Foto: Ziegelbrenner/CC BY-SA 3.0

Als Teil dieser Entwicklung bezeichnet der historiographische Begriff "Ostsiedlung" den Prozess von Besiedlung und Akkulturation, der in den Gebieten östlich der Reichsgrenze des ausgehenden 11. Jahrhunderts bis zum Finnischen Meerbusen, zum Schwarzen Meer und zur Save vornehmlich durch deutsche Bauern, Handwerker und Kaufleute getragen wurde. Während der Hauptphase der Ostsiedlung von der Mitte des 12. bis zum Ende des 14. Jahrhunderts ist der deutsche Siedlungs- und Sprachraum um mehr als ein Drittel erweitert worden. Dieser hochmittelalterliche Landesausbau, an dem neben deutschen Siedlern (coloni Theutonici) auch andere Landfremde (z. B. Flamen, Reichsromanen, Dänen) und vor allem die einheimische Bevölkerung (Slawen, Balten) beteiligt waren, bewirkte eine Um- und Neugestaltung der Wirtschafts-, Rechts- und Verfassungsentwicklung des östlichen und südöstlichen Mitteleuropa und damit die materiell-kulturelle und institutionelle Angleichung "Neueuropas" an "Alteuropa" (Oskar Halecki). Die Ostsiedlung verlief zwar partiell auch in Verbindung mit Eroberung und Missionierung (Gebiet zwischen Elbe und Oder, Ordensland Preußen), zum größten Teil jedoch friedlich auf Initiative landsässiger Landes- und Grundherren.

3. Diskurse/Kontroversen

Durch die lange, bereits seit dem 19. Jahrhundert vorherrschende Ideologisierung des Bildes der Ostsiedlung - infolge der ethnischen Problematik - gehörte diese zu den am heftigsten umstrittenen Themen zwischen der slawischen und der deutschen Geschichtswissenschaft, wobei Schlagworte wie "Drang nach Osten" oder "Aggression deutscher Feudalherren" auf der einen und "Großtat des deutschen Volkes" (im Sinne einer Kulturträgertheorie) auf der anderen Seite die extremen Positionen markieren. Bedingt durch erweiterte, vergleichende und methodenpluralistische Forschungsansätze, nicht zuletzt vor allem auch durch die Erkenntnis der gesamteuropäischen Zusammenhänge dieses Kulturausweitungsvorgangs, ist nach dem Zweiten Weltkrieg - zunächst noch zögerlich, spätestens seit den Reichenau-Tagungen des Konstanzer Arbeitskreises für mittelalterliche Geschichte zwischen 1970 und 1972 aber immer stärker hervortretend - eine Annäherung der kontroversen Standpunkte erfolgt; heute spielen nationalistische Betrachtungsweisen in der Wissenschaft kaum mehr eine Rolle.

****************************************

* Aufgaben *
[1] Wodurch kam es laut dem Text über die Ostsiedlung nach dem Zweiten Weltkrieg zu einer Annäherung der kontroversen Standpunkte? Antworte in ein bis drei Sätzen.
[2] Greif den Text über die Ostsiedlung nach seinem letzten Satz auf und schreib ihn weiter.

* Gespeicherte Daten *
****************************************

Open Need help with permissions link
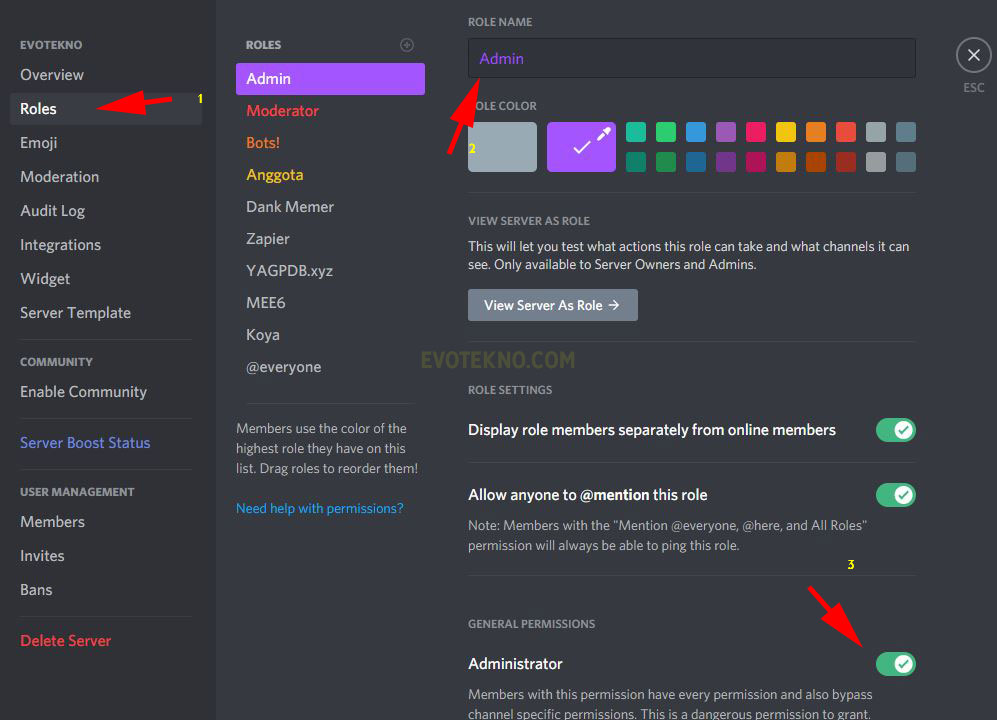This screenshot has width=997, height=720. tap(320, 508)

****************************************

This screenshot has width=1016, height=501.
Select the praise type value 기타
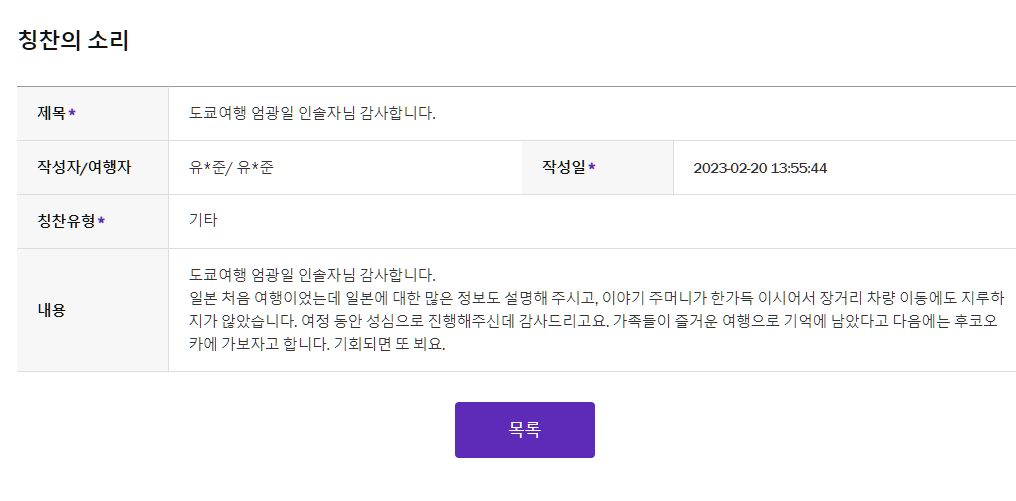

****************************************

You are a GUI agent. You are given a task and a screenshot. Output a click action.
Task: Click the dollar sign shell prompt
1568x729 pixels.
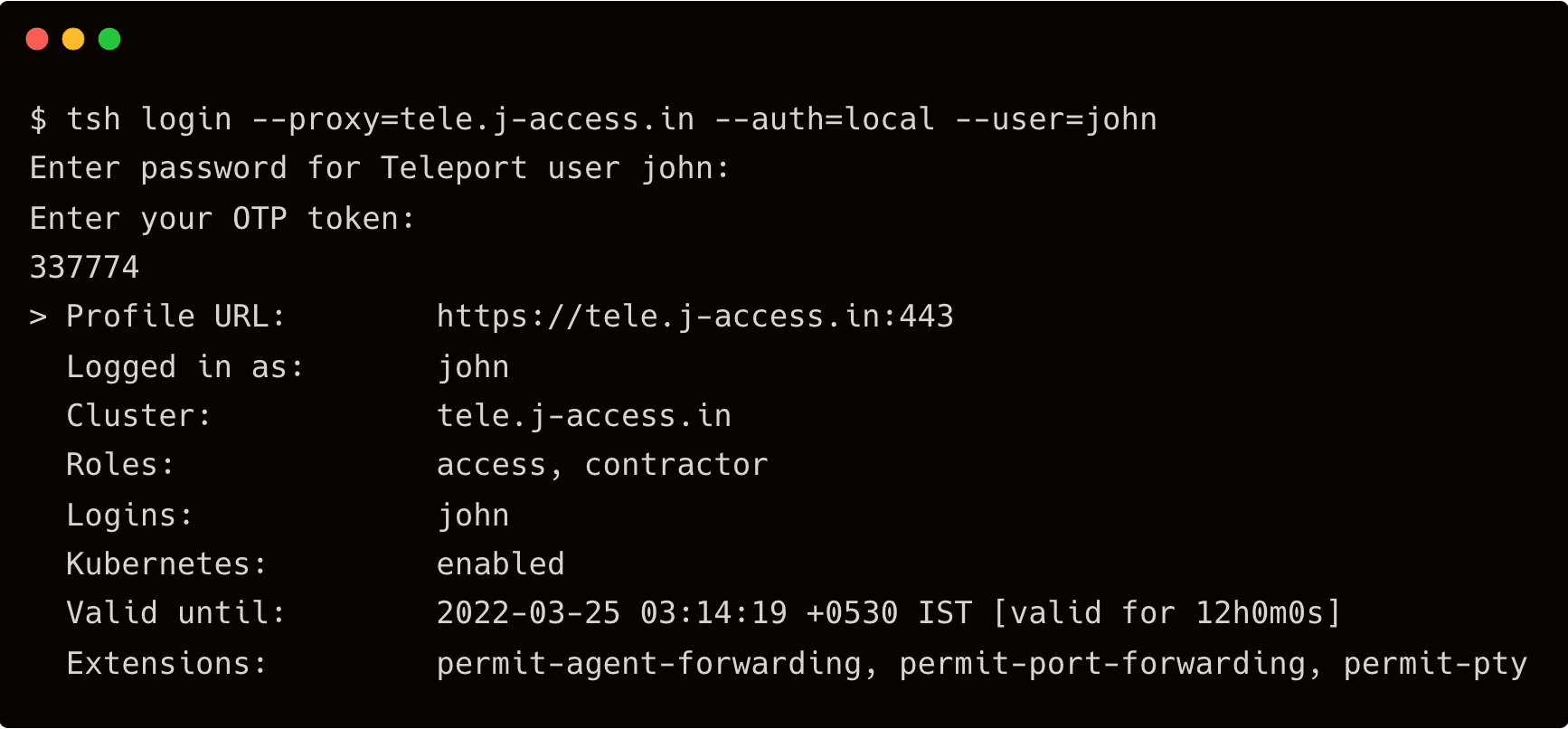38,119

****************************************

* Die Ergebnisse *
[1] Die Annäherung kam durch erweiterte, vergleichende und methodenpluralistische Forschungsansätze zustande. Vor allem trug die Erkenntnis bei, dass dieser Vorgang der Kulturausweitung in gesamteuropäischen Zusammenhängen stand.

[2]
4. Geschichte

Landesverhältnisse bis 1200

Bis zur Wende vom 12. zum 13. Jahrhundert gab es im südlichen Ostseeraum, in den westslawischen Territorien, im Königreich Ungarn, in den Herzogtümern Steiermark und Kärnten sowie der Markgrafschaft Krain große Unterschiede in der Besiedlung. Umfangreichem, nahezu menschenleerem Brachland (v. a. Wald-, Sumpf- und Gebirgslandschaften) standen einzelne Siedelkammern auf landwirtschaftlich leicht nutzbaren Böden mit einer Bevölkerungsdichte bis über 20 Einwohner pro km2 gegenüber. Etwa um die Jahrtausendwende begann in einer ersten Phase des inneren Landesaubaus eine Siedlungsverdichtung und -konzentration, welche ältere, teilweise halbnomadische Lebensformen ablöste. Die bäuerliche Bevölkerung lebte in weilerartigen dörflichen Siedlungen mit zumeist geringer Einwohnerzahl. Daneben entwickelten sich als Wohnplätze von Kaufleuten und Handwerkern Märkte, teils angelehnt an landesherrliche Burgen (Suburbien), teils an Fernhandelsstraßen als Handelsniederlassungen, zumeist bereits mit einem gewissen Anteil an zugewandertem ausländischen Fachpersonal; mit der Verbreitung der Geldwirtschaft seit dem 12. Jahrhundert entstanden daneben auch kleinere lokale Märkte. Die bedeutendsten unter den präurbanen Agglomerationen mit gewissen landesherrlichen Marktprivilegien (z. B. Danzig/Gdańsk, Posen/Poznań, Breslau/Wrocław, Krakau/Kraków, Prag/Praha, Brünn/Brno) stellen zwar Städte im ökonomischen Sinne dar, Städte mit polnischem oder anderem slawischen Recht lassen sich jedoch nicht nachweisen. Die Masse der Bevölkerung stand trotz starker sozialer und rechtlicher Differenzierung in vielfacher Abhängigkeit von Landesherren und kirchlichen wie adligen Grundherren; ein Gemeindeverband mit einer Mitwirkung an Verwaltung und Gerichtsverfassung fehlte. Im Ackerbau herrschte die extensive Betriebsweise (Grasfelderwirtschaft) vor, Viehzucht und aneignende Wirtschaft (Jagd, Fischerei, Bienenzucht) spielten weiterhin eine wichtige Rolle.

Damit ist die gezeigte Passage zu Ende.